(Dataset records)
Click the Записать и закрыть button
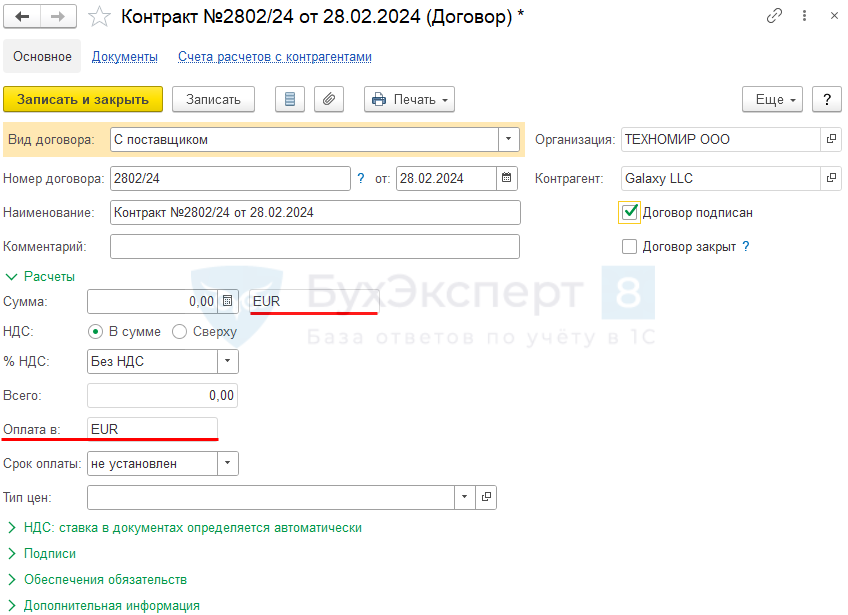This screenshot has width=848, height=615. point(83,99)
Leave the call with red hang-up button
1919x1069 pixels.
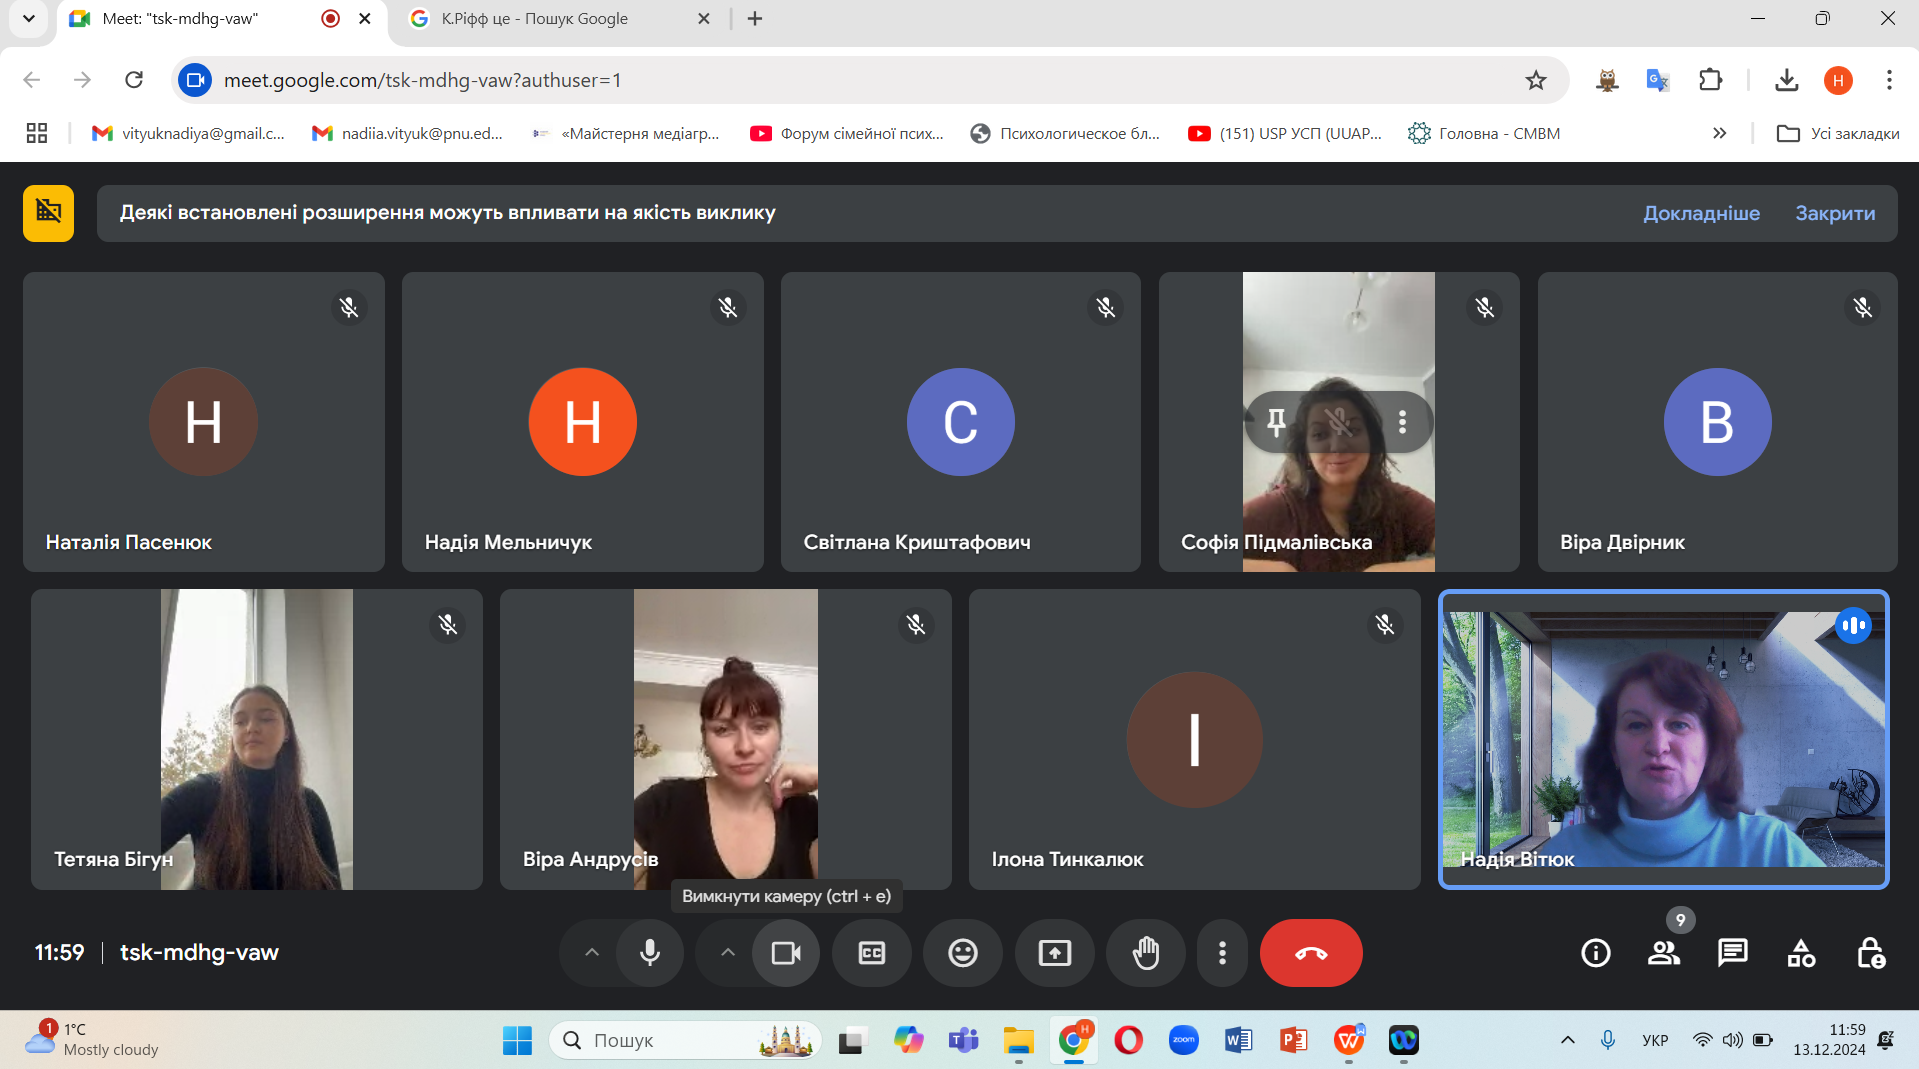tap(1310, 953)
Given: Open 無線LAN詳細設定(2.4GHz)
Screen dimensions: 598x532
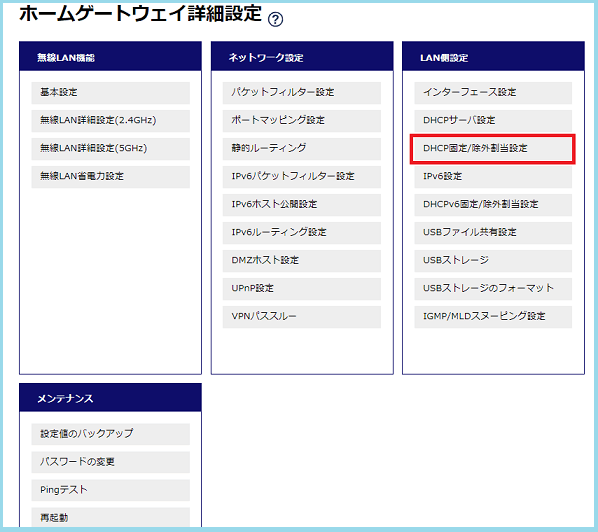Looking at the screenshot, I should 111,121.
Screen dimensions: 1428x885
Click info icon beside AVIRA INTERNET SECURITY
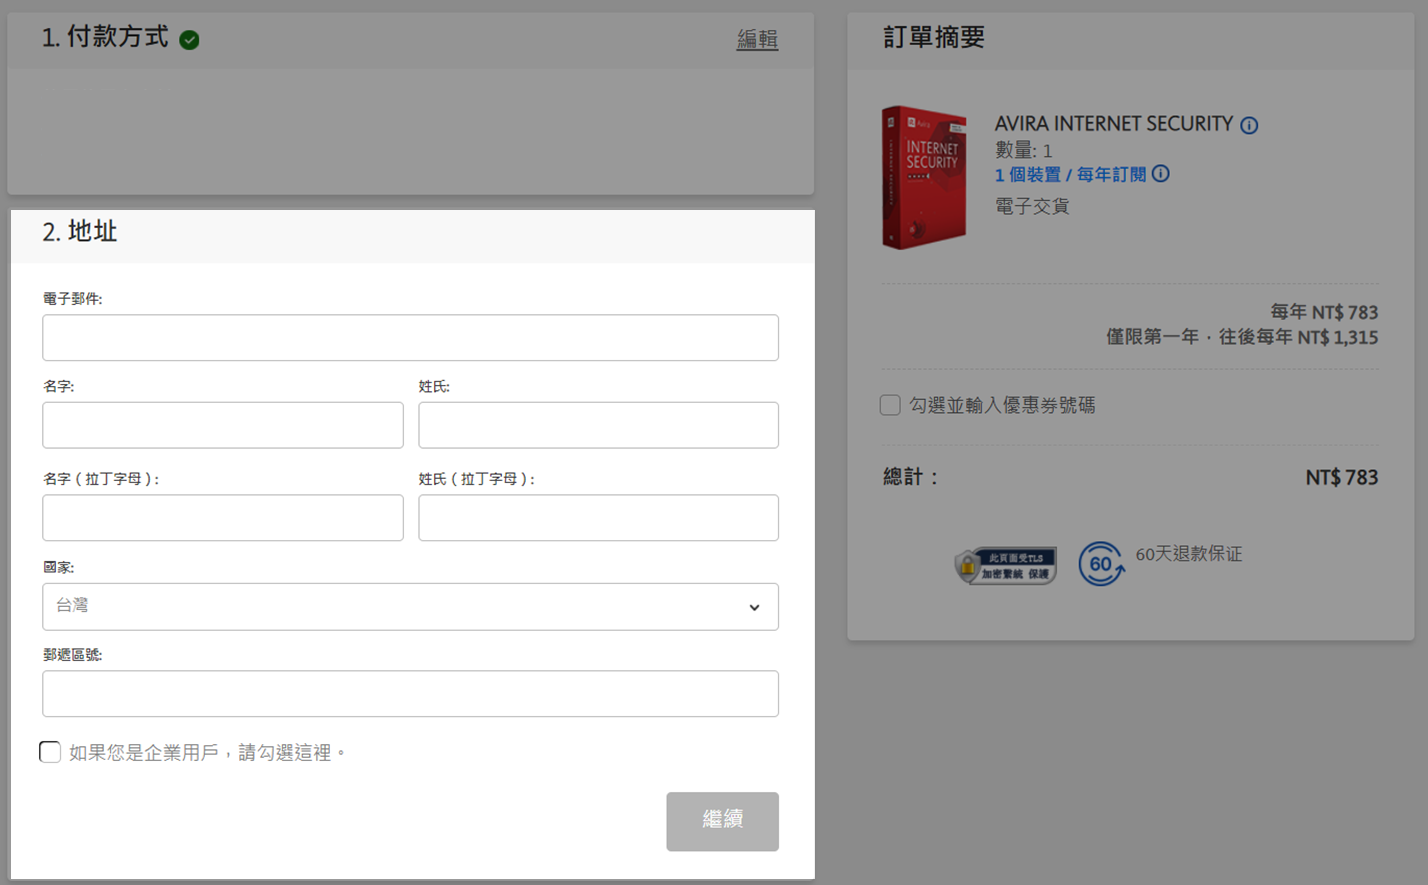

• [Exercise details]
Return exactly the lines that begin with the one containing "1919x1069 pixels." and end with the final line of the data above; include no pictures.

• [Task result]
1919x1069 pixels.
tap(1310, 953)
Given: Open 無線LAN詳細設定(2.4GHz)
Screen dimensions: 598x532
Looking at the screenshot, I should 111,121.
Screen dimensions: 1428x885
Click info icon beside AVIRA INTERNET SECURITY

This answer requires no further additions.